Following a nationwide bidding war by city and state governments for Amazon’s “HQ2,” the online retailing giant accepted offers of more than $2 billion in economic incentives to locate two facilities in Arlington, Virginia’s Crystal City and New York City’s Long Island City.
Some 238 American cities entered the competition, according to the Mercatus Center. Though many bids were secret, the average offer of publicly-available bids from the 20 semi-finalists was $2.15 billion from cities and $6.75 billion from states over the next 15 years, according to the Mercatus Center.
Incentives offered by the winning cities and states were not as high as the average bid.
The state of Virginia will give Amazon $573 million in tax breaks if the company reaches its hiring target, and the city of Arlington will give Amazon a cash grant of $23 million over 15 years.
New York City and the state will give Amazon $1.2 billion in tax credits and a cash grant of $325 million over 10 years if the company reaches its hiring and building targets—amounting to more than $60,000 in taxpayer subsidies per new job created.
Amazon says it will invest $5 billion in its two new headquarters and employ more than 25,000 people in each location.
Using taxpayer-funded “bribes” to attract businesses simply isn’t efficient, says Ed Hudgins, research director of The Heartland Institute, which publishes Budget & Tax News.
“For decades, states have sought to attract high-profile businesses with subsidies—bribes really—paid for by taxpayers, but the bribes offered usually are usually not offset by the number of jobs, economic activity, and new tax revenues generated by those businesses,” said Hudgins.
“As states try to outbid each other by offering larger handouts to a prospective business, the potential benefits go down so the state that ‘wins’ the business often loses overall benefits on the deal,” Hudgins said.
Tax Cuts Expand Local Business
Other states offered Amazon more handouts than Virginia and New York, says Hudgins, pointing to a recent study by the Mercatus Center at George Mason University.
“This shows that factors other than those bribes go into business location decisions,” said Hudgins.
“The study also shows the levels of business tax cuts a state could make in lieu of offering subsidies to out-of-state companies to move in,” Hudgins said.
“Such tax cuts would allow local businesses to be established and expand rather than suffering under high tax burdens, which can put them out of business or drive them out of state.”
Hudgins says low taxes and fewer business regulations is the best state economic development policy.
“The best general policy for a state is to keep its own taxes low and business regulations minimal,” Hudgins said. “This will not only improve state economies but can attract out-of-state businesses without subsidies.”
‘Open to Abuse and Cronyism’
Economic development incentives are generally a bad policy, says Seth Barron, associate editor of City Journal and project director of the NYC Initiative at the Manhattan Institute.
“Generally speaking, offering tax incentives and economic development bonuses to corporations is a bad policy open to abuse and cronyism,” said Barron.

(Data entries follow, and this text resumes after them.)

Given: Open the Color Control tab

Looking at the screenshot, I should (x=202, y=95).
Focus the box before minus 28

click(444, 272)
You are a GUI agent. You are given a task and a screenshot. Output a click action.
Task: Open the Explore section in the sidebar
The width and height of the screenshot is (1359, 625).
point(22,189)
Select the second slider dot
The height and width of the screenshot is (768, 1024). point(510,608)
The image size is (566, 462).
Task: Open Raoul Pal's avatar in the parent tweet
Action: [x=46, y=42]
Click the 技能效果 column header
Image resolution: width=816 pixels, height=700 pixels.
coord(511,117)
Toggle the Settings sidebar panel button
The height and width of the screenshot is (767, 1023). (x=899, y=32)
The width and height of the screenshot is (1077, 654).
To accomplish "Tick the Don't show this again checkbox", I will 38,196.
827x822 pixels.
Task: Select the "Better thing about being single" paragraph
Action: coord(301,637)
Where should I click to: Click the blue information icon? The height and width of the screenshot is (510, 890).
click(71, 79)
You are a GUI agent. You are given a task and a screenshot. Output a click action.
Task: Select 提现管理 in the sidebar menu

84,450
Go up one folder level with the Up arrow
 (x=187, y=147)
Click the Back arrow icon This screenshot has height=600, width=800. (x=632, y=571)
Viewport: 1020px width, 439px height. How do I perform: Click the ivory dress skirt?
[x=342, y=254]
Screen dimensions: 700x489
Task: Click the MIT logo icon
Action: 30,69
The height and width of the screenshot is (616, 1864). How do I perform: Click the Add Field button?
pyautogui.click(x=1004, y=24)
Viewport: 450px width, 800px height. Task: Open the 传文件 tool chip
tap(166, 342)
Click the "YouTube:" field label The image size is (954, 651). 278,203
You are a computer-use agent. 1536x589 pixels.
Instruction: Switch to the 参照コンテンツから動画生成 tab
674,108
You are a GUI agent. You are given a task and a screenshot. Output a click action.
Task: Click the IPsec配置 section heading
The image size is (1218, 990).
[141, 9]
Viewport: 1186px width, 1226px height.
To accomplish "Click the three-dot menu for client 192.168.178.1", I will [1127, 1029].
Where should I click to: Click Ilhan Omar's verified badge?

“The best way to attract businesses is to have an attractive regulatory and tax climate, combined with low crime and solid amenities,” Barron said.
Compared to other New York projects, this incentive package is more efficient, says Barron.
“The money being offered to Amazon for its HQ2 is largely consistent with existing incentives, and is tied to creation of actual jobs,” said Barron. “Furthermore, the $3 billion will be spread out over decades, when total city and state expenditures will total many trillions of dollars.
“In sum, the trade-off is much more efficient than in the case of other recent economic development debacles across the state.”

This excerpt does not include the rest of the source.